More importantly, the shielding plate 130 further has third terminals 132, and the third terminals 132 deviate from the tongue structure 131 and extend into the guide slots 111 a of the first part 111. Namely, when the first base 110 is assembled to the second base 210, the third terminals 132 may be electrically connected to at least one of the second terminals 230 to achieve a common grounding effect. In other words, in the embodiment, an amount of the second terminals 230 is equal to a sum of an amount of the first terminals 120 and an amount of the third terminals 132.

Referring to FIG. 2D, in detail, the first terminals 120 of the embodiment belong to different groups (a first group 121A and a second group 121B) with an up and down configuration along the second axis D2 at the first contact segments S3, S6, and the tongue structure 131 of the shielding plate 130 is located between the aforementioned groups, namely, the first contact segments S3, S6 divided into the first group 121A and the second group 121B respectively belong to planes different to and parallel with each other (the planes are parallel to a plane formed by the first axis D1 and the third axis D3). Comparatively, after the first terminals 120 of different groups extend to the first tail segments S1, S4, they are adapted to the guide slots 111 a of the first part 111 and located in a same plane with the guide slots 111 a (the plane is parallel to the plane formed by the first axis D1 and the third axis D3), so as to lean against the second terminals 230 located on the same plane shown in FIG. 1C. Meanwhile, the third terminals 132 of the shielding plate 130 are also extended to and accommodated in the guide slots 111 a and are in the same plane with the first tail segments S1, S4, which avails the second terminals 230 simultaneously butting the first terminals 120 and the third terminal 132.

The first part 111 further has stop points 111 b located in the guide slots 111 a, and the stop points 111 b are used for stopping and positioning the first tail segments S1, S4 of the first terminals 120 and the third terminals 132 after injection molding.

In other words, the first terminals 120 has first connection segments S2, S5 connected between the first tail segments S1, S4 and the first contact segments S3, S6, and the first connection segments S2, S5 have bending structures to facilitate extending to a same plane from two planes different to and parallel with each other.
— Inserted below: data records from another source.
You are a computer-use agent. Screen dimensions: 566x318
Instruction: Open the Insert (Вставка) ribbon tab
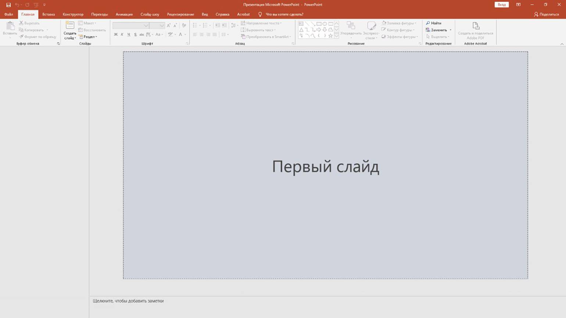click(48, 14)
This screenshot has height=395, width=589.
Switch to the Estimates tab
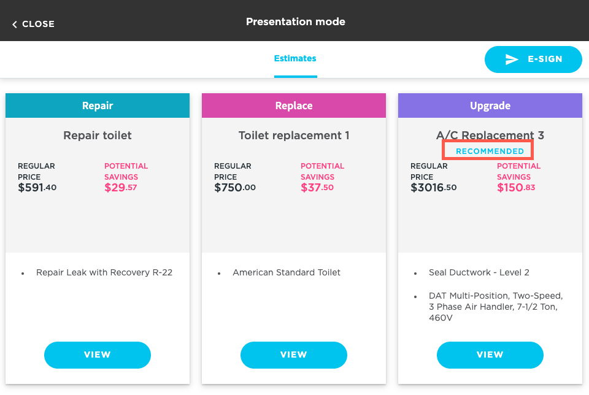[x=295, y=59]
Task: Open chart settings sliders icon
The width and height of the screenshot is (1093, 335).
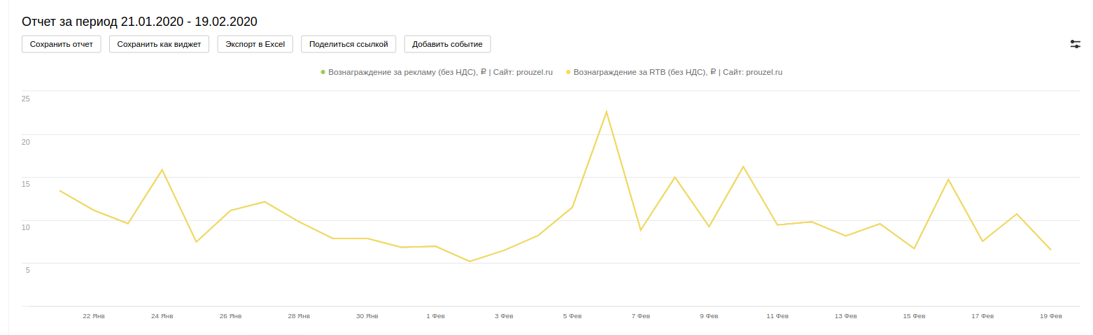Action: (x=1076, y=44)
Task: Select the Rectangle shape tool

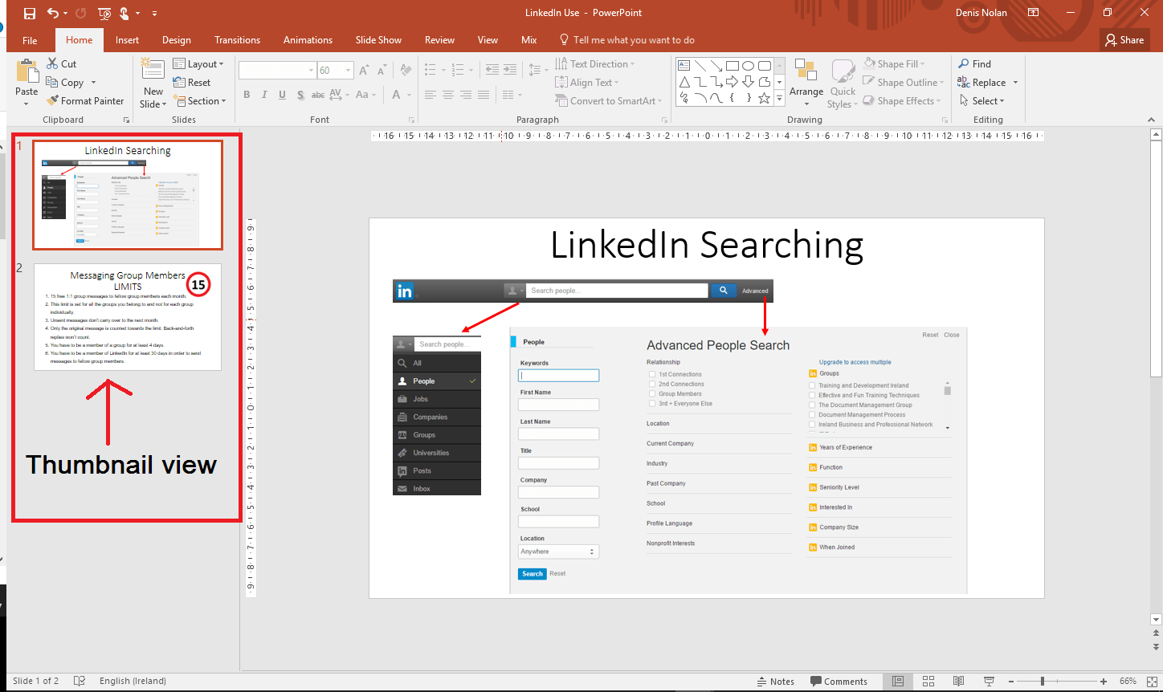Action: 732,65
Regarding the first terminals 120 of the second group 121B, the first contact segments S6, the first connection segments S5 and the first tail segments S4 are all located in a same plane, and regarding the first terminals 120 of the first group 121A, the first connection segments S2 thereof have bending structures, such that the first tail segments S1 may be located in a same plane with the first tail segments S4. As shown in FIG. 2A, since only the first part 111 is exposed out of the third part 113 and the fourth part 114, the bending structures of the first connection segments S2 substantially exist in the third part 113 (or/and the fourth part 114).

On the other hand, the first tail segments S1, S4 and the first contact segments S3, S6 are respectively arranged along the first axis D1, and arrangement lengths T2, T4 of the first tail segments S1, S4 along the first axis D1 is greater than arrangement lengths T1, T3 of the first contact segments S3, S6 along the first axis D1, where T1=T3<T4<T2.

FIG. 4A to FIG. 4C respectively illustrate a part of the cable connector in different viewing angles. Referring to FIG. 4A to FIG. 4C, the first terminals 120 having the bending structures may be identified. Moreover, in FIG. 2D of the embodiment, the guide slots 111 a are numbered as C1-C26, the first group 121A of the first terminals 120 are numbered as A1-A12, the second group 121B of the first terminals 120 are numbered as B1-B12, and the third terminals 132 are numbered as F1, F2. In this way, positions of the first terminals 120 and the third terminals 132 corresponding to the guide slots 111 a are shown as follow:


C1	C2	C3	C4	C5	C6	C7	C8	C9	C10	C11	C12	C13	C14	C15
F1	A1	A2	A3	B1	B2	B3	B4	A4	A5	A6	A7	A8	B5	B6

C16	C17	C18	C19	C20	C21	C22	C23	C24	C25	C26
B7	B8	A9	B9	B10	B11	B12	A10	A11	A12	F2

For example, the guide slot 111 a of the referential number C1 is used for accommodating the third terminal 132 of the referential number F1, the guide slot 111 a of the referential number C2 is used for accommodating the first terminal 120 of the referential number A1 of the first group 121A, . . . , etc., such that a pin corresponding relationship of the guide slots 111 a and the first terminals 120 and the third terminals 132 is clearly known, where the positions of the third terminals 132 are substantially located at the first or last position of arranging positions of the first terminals 120. Further, the arranging positions of the first terminals 120 of the embodiment at the first tail segments S1, S4 are substantially located between a pair of the third terminals 132 of the shielding plate 130.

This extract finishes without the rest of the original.